IMAN YANG DIWARISKAN
“Sebab aku teringat akan imanmu yang
tulus ikhlas, yaitu iman yang pertama-tama hidup di
dalam nenekmu Lois dan di dalam ibumu Eunike dan
yang aku yakin hidup juga di dalam dirimu.”
(2 Timotius 1:5)
PERJUMPAAN DENGAN TERANG TUHAN
Sebagai pemimpin rohani atau orang tua, kita rindu
supaya generasi sesudah kita akan mewarisi iman seperti
yang kita miliki. Artinya, mereka:
• akan mempercayai apa yang kita percayai,
• akan melakukan apa yang telah kita teladani,
• akan bisa berpikir dan mengambil keputusan sebagaimana
kita berpikir dan mengambil keputusan.
Ketiga hal tersebut perlu kita ajarkan kepada mereka
sebagai warisan yang dapat ditinggalkan. Namun ada satu
hal yang sangat penting agar mereka dapat mengembangkan
hal-hal itu, yaitu mereka harus mengalami perjumpaan
pribadi dengan Tuhan.
Allah yang kita kenal di dalam Yesus Kristus adalah
Allah yang mulia yang diam di dalam terang. Segala
sesuatu yang berdekatan dengan terang akan menghasilkan
pantulan. Ketika Musa berjumpa dengan kemuliaan Tuhan di
Gunung Sinai, mukanya memancarkan kemuliaan Tuhan,
sehingga selama beberapa waktu mukanya harus ditutupi
dengan cadar. Namun pancaran kemuliaan ini tidak
berlangsung terus menerus; semakin memudar sekalipun
Musa tetap memasang cadarnya. Hal ini memang benar-benar
terjadi secara historis dan juga menunjukkan suatu
prinsip.
TERANG TUHAN MENGHASILKAN DAMPAK
Kemuliaan yang dialami oleh Musa adalah perjumpaan
pribadi dengan Tuhan, itu adalah sebuah peristiwa yang
terjadi karena kedaulatan Tuhan di dalam waktu dan di
tempatnya Tuhan. Selama kita hidup dalam darah dan
daging, kita masih belum dapat mengalami perjumpaan
fisik, seperti Musa berjumpa dengan Tuhan secara terus
menerus. Jika kita diberikan kesempatan untuk mengalami
perjumpaan dengan hadirat Tuhan yang adalah “terang,”

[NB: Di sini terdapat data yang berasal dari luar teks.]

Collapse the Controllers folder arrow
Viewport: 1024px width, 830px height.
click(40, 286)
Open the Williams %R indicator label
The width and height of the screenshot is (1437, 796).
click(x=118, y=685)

ini akan menghasilkan dampak di dalam
kehidupan kita.
Dampak ini dapat berbentuk 3 (tiga) hal:
1. Iman Yang Didasarkan Atas Pewahyuan
Paulus berkata bahwa iman yang ada di dalam diri
Timotius sekarang adalah iman yang diteruskan kepadanya
melalui ibunya Eunike dan neneknya Louis. (2 Tim 1:5)
Sejarah menceritakan bahwa Eunike dan Louis adalah
wanita-wanita Yahudi yang menikah dengan pejabat-pejabat
publik Romawi, namun tetap menjaga iman mereka. Sebagai
orang beragama Yahudi:
a. Mereka Percaya Kepada Satu Allah Israel (Elohim)

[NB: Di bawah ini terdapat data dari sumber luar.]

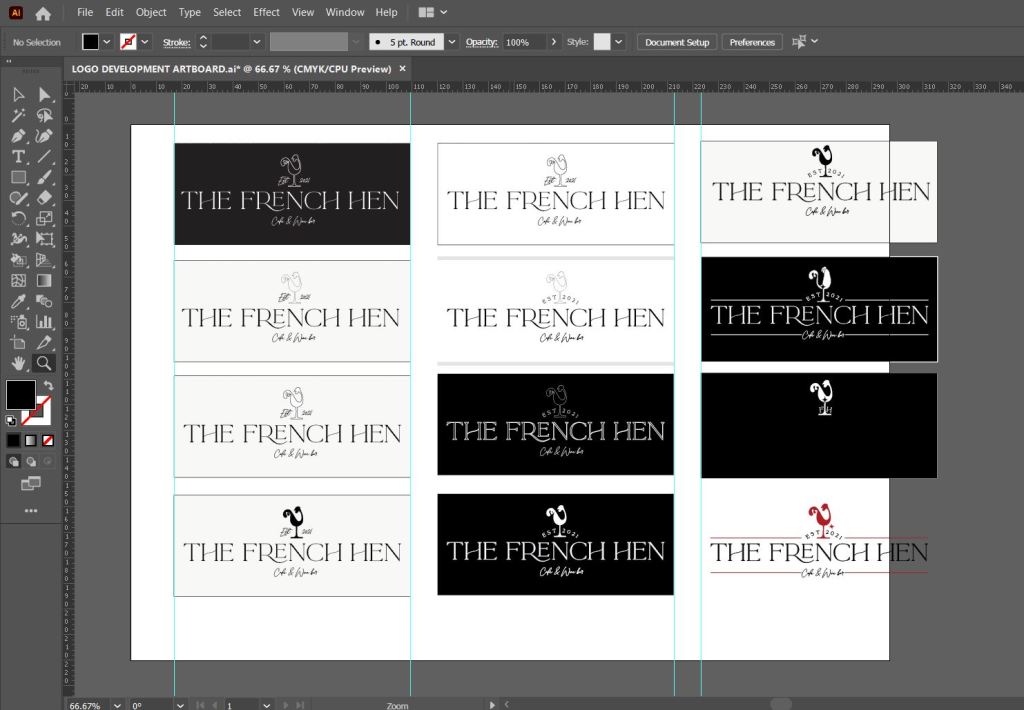The height and width of the screenshot is (710, 1024).
Task: Open the Effect menu
Action: [x=266, y=12]
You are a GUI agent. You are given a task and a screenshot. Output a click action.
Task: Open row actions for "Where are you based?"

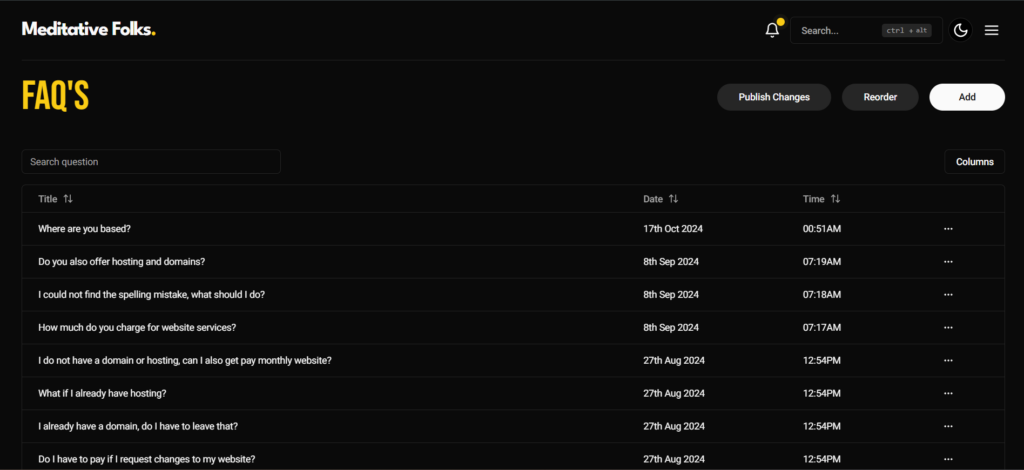(x=948, y=229)
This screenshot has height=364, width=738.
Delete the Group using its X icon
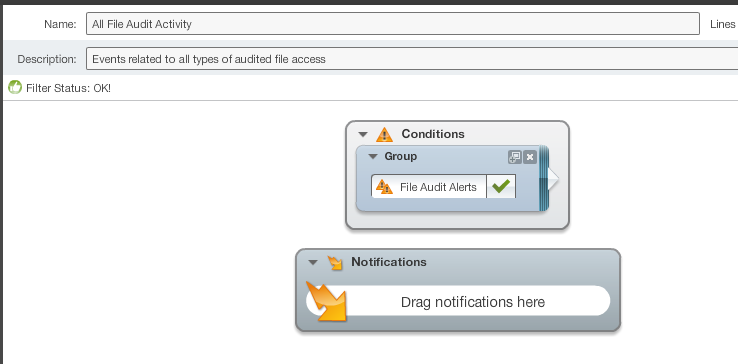[530, 157]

Kemudian mereka baru mengetahui mengapa Allah yang Esa
disebut di dalam kata ganti pribadi yang jamak/tunggal.
Ke-esa-an Allah mengandung Tri-pribadi (Bapa, Putra dan
Roh Kudus).
b. Mereka Percaya Kepada Pemulihan Israel
Mereka percaya akan janji Tuhan untuk memulihkan
sisa-sisa bani Israel yang terserak di seluruh penjuru
bumi.
c. Mereka Mengalami Perjumpaan Pribadi Dengan Tuhan
Sebagai seorang wanita Yahudi yang menikah dengan pria
non-Yahudi mereka mungkin merasa dikucilkan oleh
komunitas Yahudi yang lebih luas. Tetapi setelah
berjumpa dengan Paulus, mereka mengalami perjumpaan
pribadi dengan Tuhan Yesus yang membuat iman mereka
menjadi hidup.
2. Keteladan Hidup
Semua orang yang telah berjumpa dengan kemuliaan Tuhan
akan mengalami perubahan di dalam gaya hidup mereka.

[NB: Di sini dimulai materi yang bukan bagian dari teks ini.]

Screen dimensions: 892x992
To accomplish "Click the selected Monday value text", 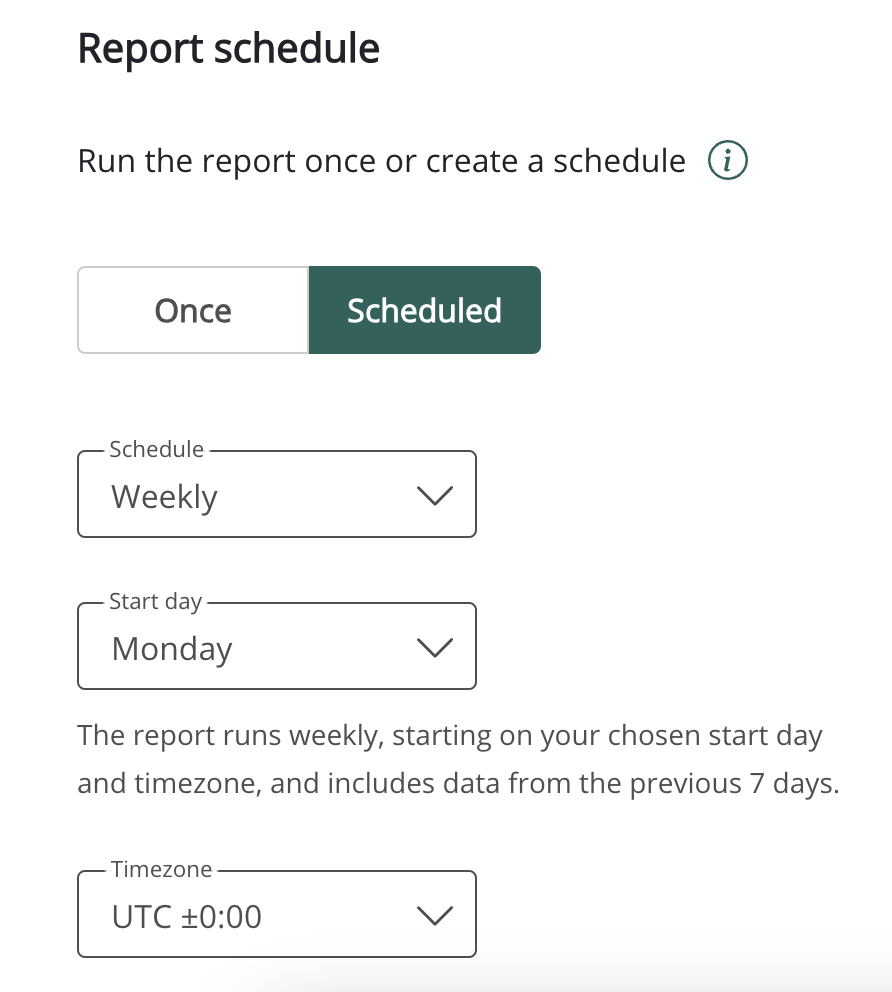I will [x=172, y=649].
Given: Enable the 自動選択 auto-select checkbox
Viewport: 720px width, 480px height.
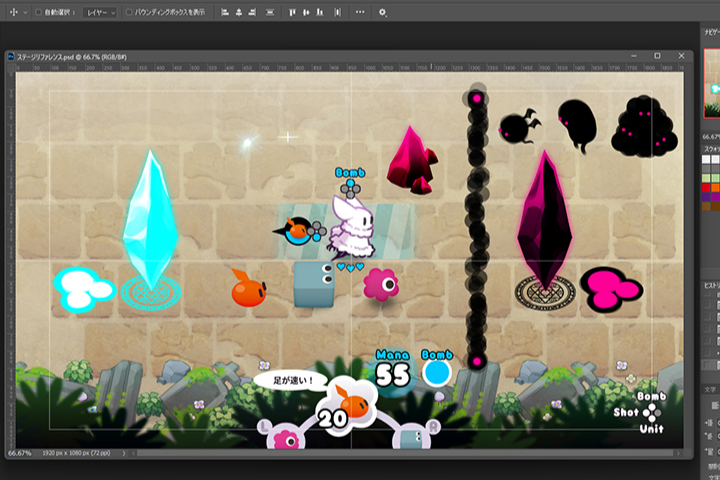Looking at the screenshot, I should [38, 12].
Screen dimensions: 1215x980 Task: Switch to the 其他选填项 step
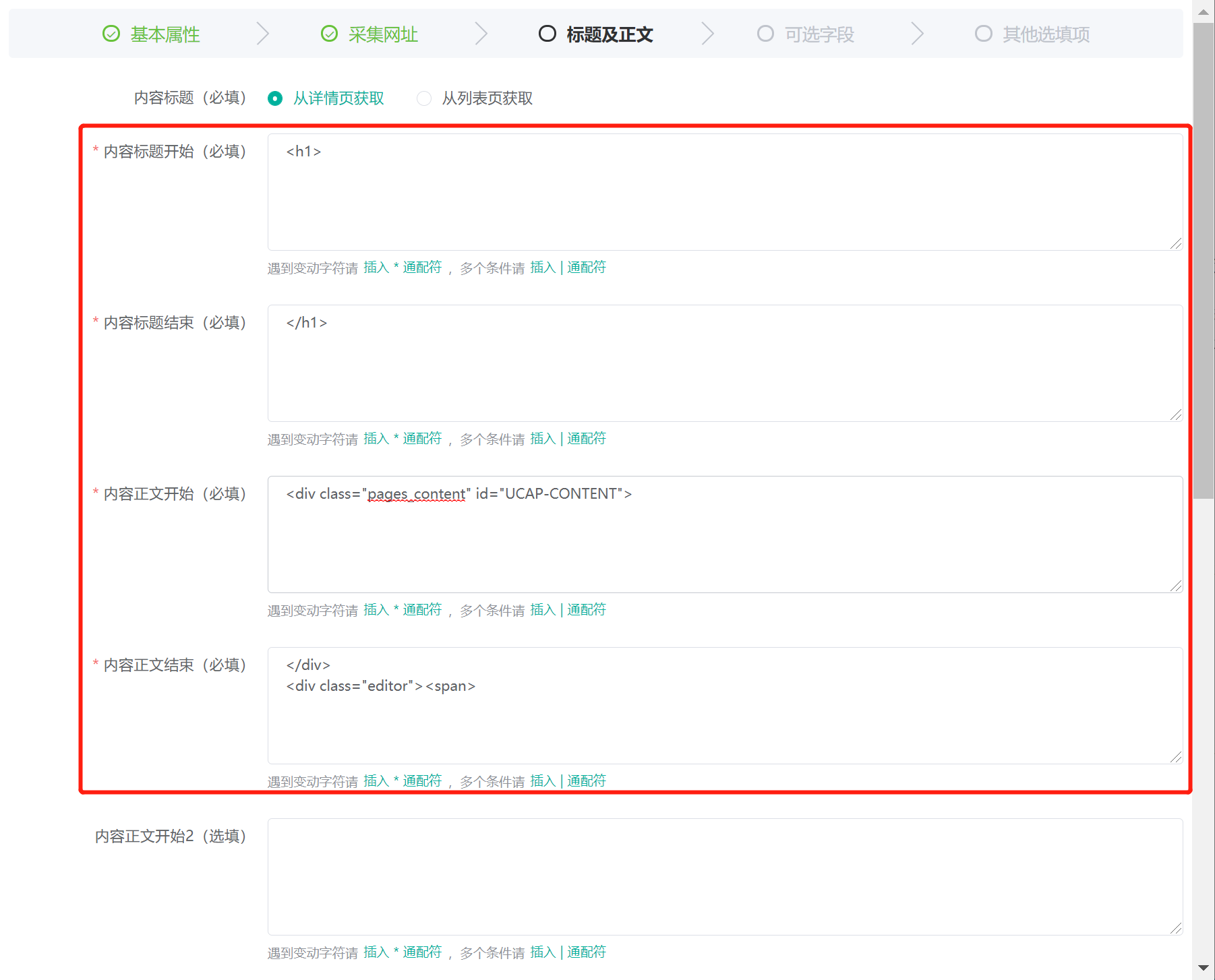(x=1045, y=34)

Prinsip universal bahwa “hanya benda yang bergerak yang
bisa menggerakkan benda yang diam”, demikian juga hanya
manusia yang pernah berubah yang bisa mengubah keadaan
dan orang lain di sekelilingnya.
Perjumpaan Paulus dengan Tuhan mengubah total
kehidupannya, sehingga tidak heran kehidupannya membawa
dampak kepada banyak orang. Berkali-kali dalam suratnya
ia berkata, “Turutilah teladanku seperti aku telah
mengikuti teladan Kristus.”
Jika orang yang menyampaikan ajaran tersebut gaya
hidupnya dapat dijadikan teladan. Dengan kata lain
jikalau seseorang gaya hidupnya tidak menjadi teladan
yang baik, maka hal itu sangat mengurangi kredibilitas
ajaran yang disampaikannya.
(1 Kor 4:16; 1 Tes 1:7)
3. Akal Sehat
Akal sehat (common sense) adalah salah satu dampak dari
perjumpaan dengan Tuhan. Akal sehat membuat pikiran
manusia bisa lebih jernih lagi ketika menilai setiap
akibat dari setiap keputusan yang mereka ambil dan
perbuatan yang mereka lakukan.
Contohnya, tanpa harus membawa-bawa agama, hampir dapat
dikatakan bahwa semua orang yang memiliki akal sehat
(common sense) berpendapat jika kita merokok 3 bungkus
per hari maka akibat kumulatifnya setelah bertahun-tahun
akan buruk bagi diri sendiri.
Tantangan
Banyak orang mengira bahwa ketiga hal ini yaitu Iman
yang berdasarkan pewahyuan, keteladanan hidup, dan akal
sehat, dapat berdiri sendiri tanpa mengalami perjumpaan
pribadi dengan Tuhan. Tanpa perjumpaan dengan Allah yang
hidup, Firman Tuhan akan “turun derajatnya” menjadi
hanya seperti perangkat legislasi yang dibuat
berdasarkan peradaban dan akal budi manusia semata.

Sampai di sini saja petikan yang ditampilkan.